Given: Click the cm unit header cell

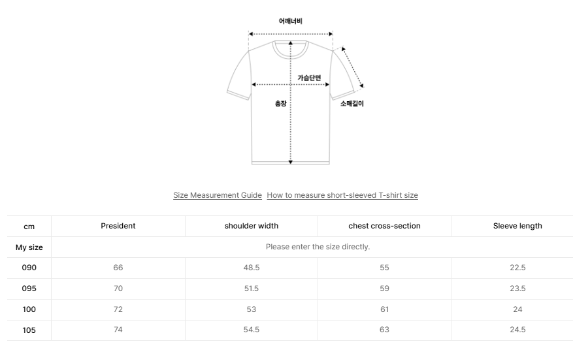Looking at the screenshot, I should pyautogui.click(x=29, y=227).
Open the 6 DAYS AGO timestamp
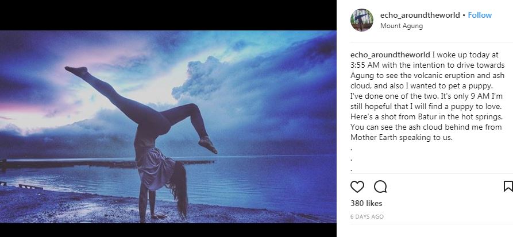Image resolution: width=513 pixels, height=237 pixels. click(367, 217)
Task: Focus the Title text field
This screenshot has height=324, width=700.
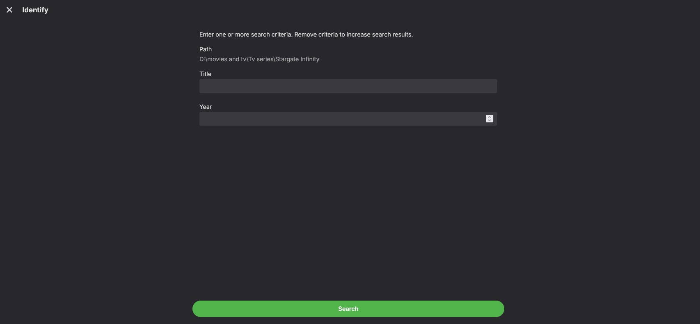Action: pyautogui.click(x=348, y=86)
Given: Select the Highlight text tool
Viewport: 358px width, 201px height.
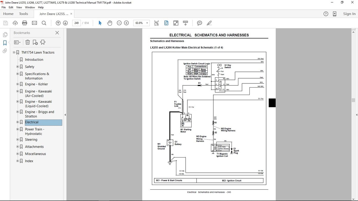Looking at the screenshot, I should point(209,23).
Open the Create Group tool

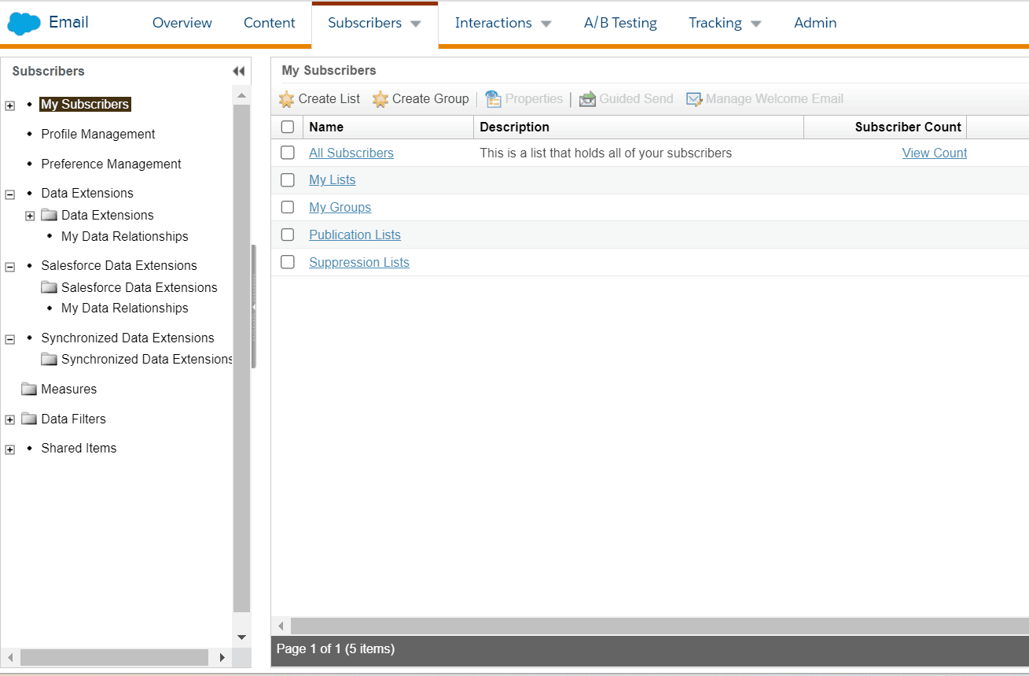pos(421,98)
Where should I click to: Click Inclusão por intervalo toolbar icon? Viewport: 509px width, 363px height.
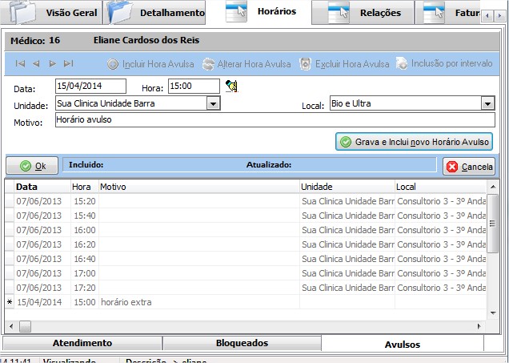402,63
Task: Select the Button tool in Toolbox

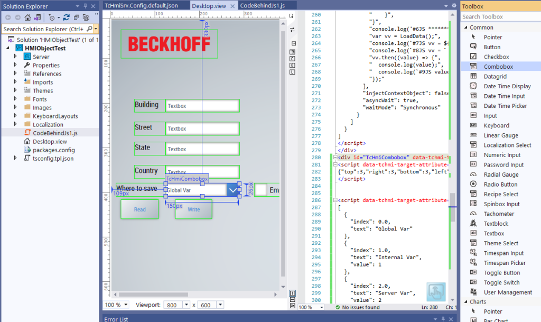Action: tap(492, 47)
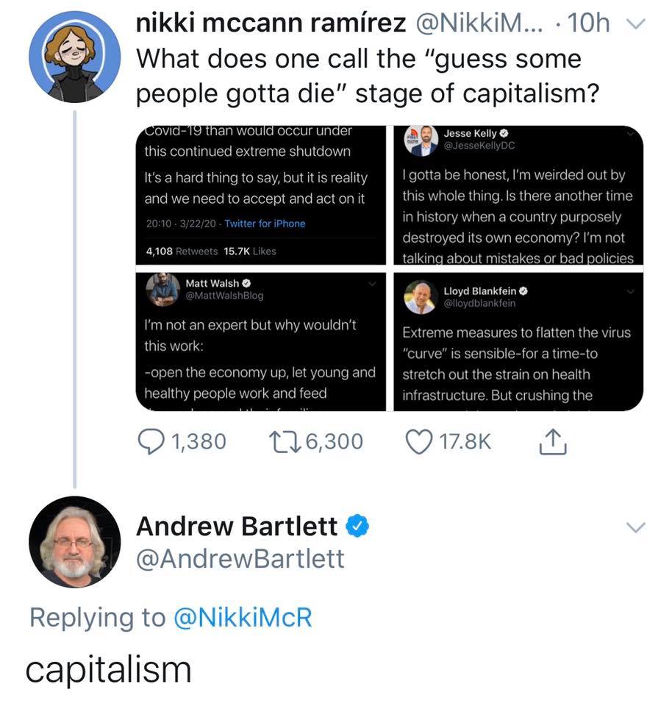Click the Andrew Bartlett display name
The image size is (672, 706).
pos(237,526)
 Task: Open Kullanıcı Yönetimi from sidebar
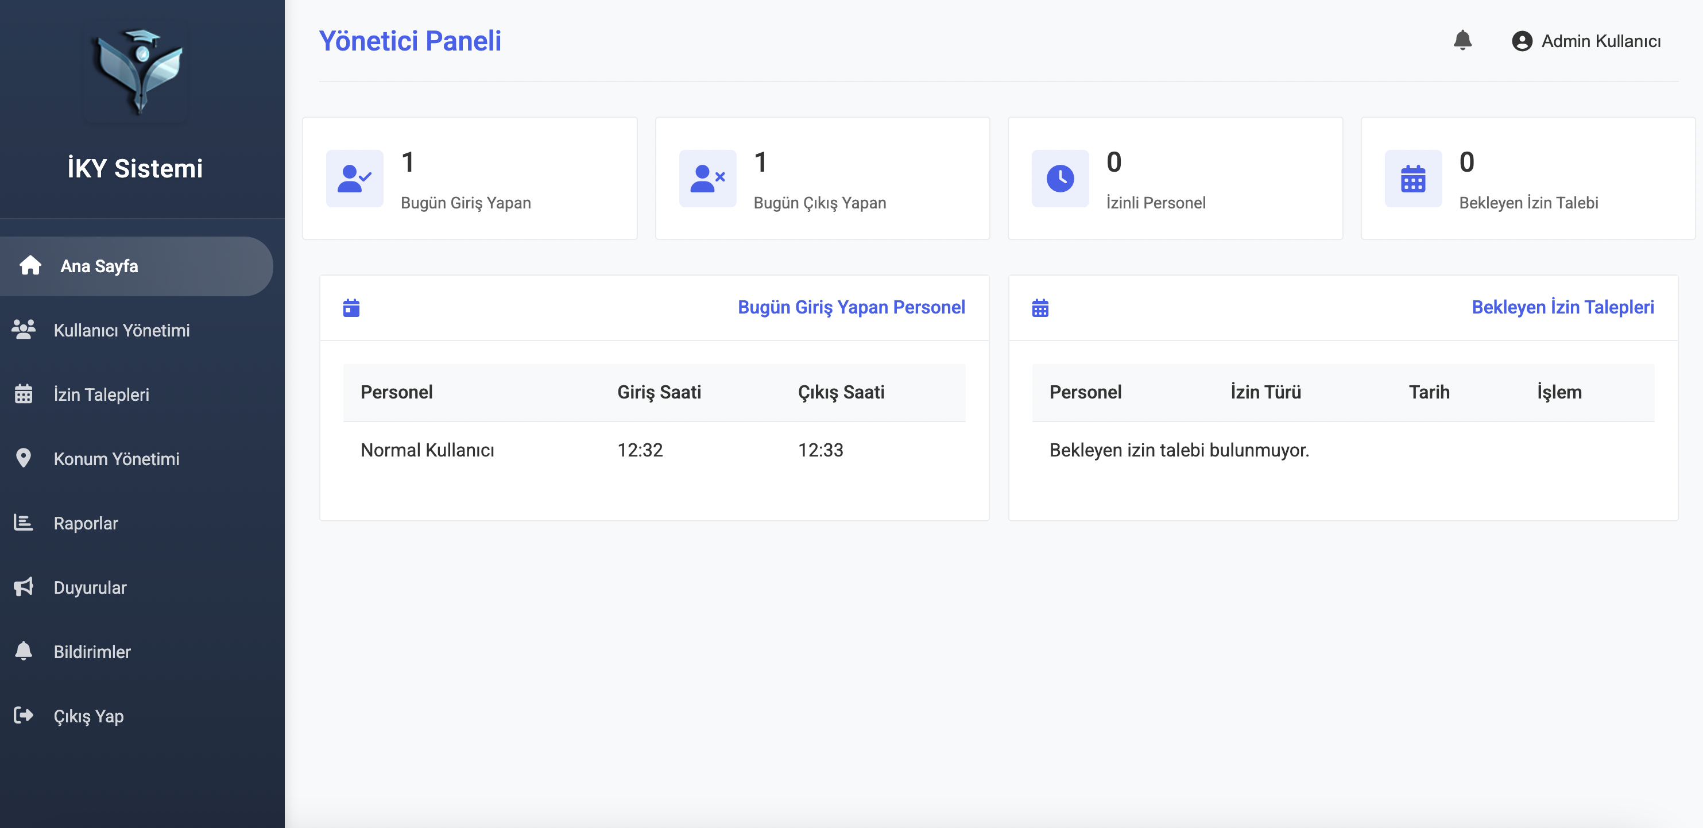tap(122, 330)
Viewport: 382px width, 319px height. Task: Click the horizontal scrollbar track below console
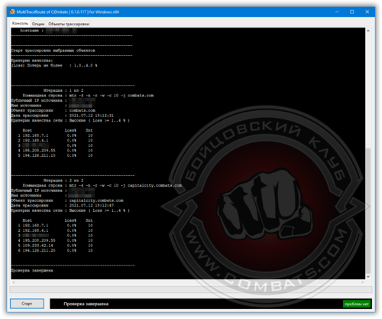pyautogui.click(x=188, y=282)
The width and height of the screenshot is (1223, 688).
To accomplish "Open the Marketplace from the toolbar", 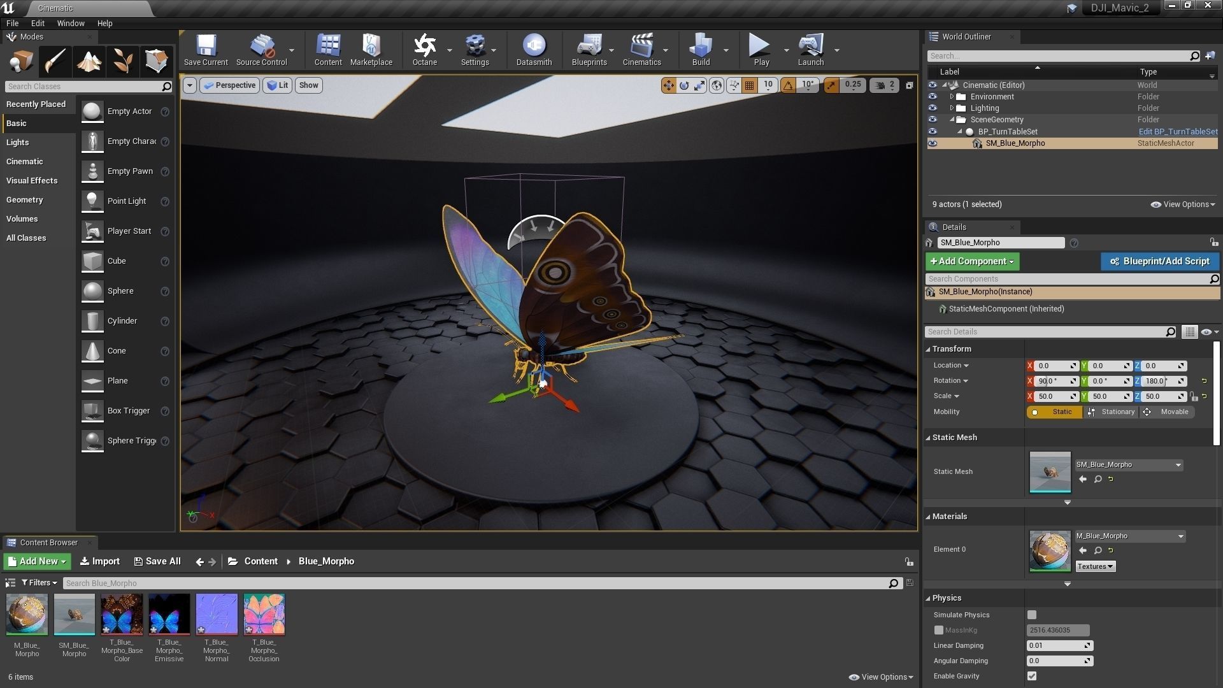I will point(371,50).
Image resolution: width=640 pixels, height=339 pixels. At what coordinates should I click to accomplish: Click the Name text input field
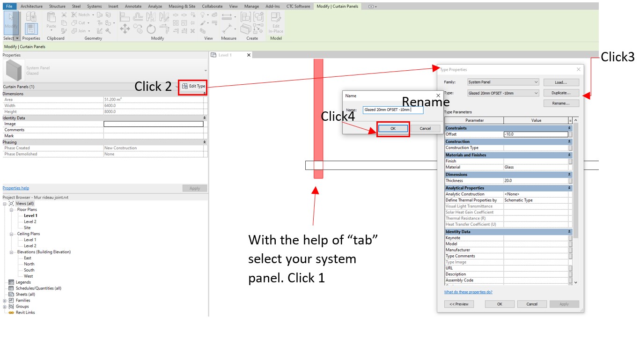(x=393, y=110)
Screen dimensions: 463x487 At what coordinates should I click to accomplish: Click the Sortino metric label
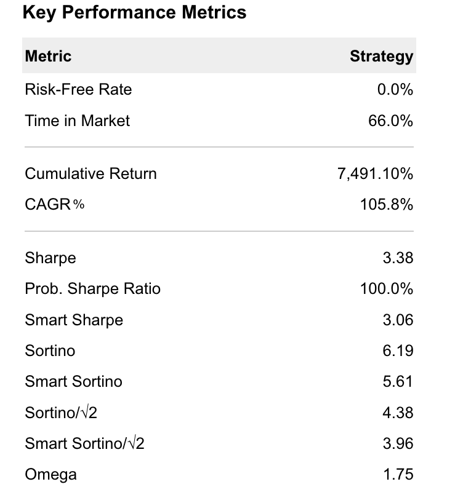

### Problem details
Collect each line in the items above that contains the string "coordinates", and reproduce every such line in full.

### Full answer
Image resolution: width=640 pixels, height=339 pixels. At what coordinates should I click to accomplish: Click the Name text input field
Screen dimensions: 463x487 At what coordinates should I click to accomplish: Click the Sortino metric label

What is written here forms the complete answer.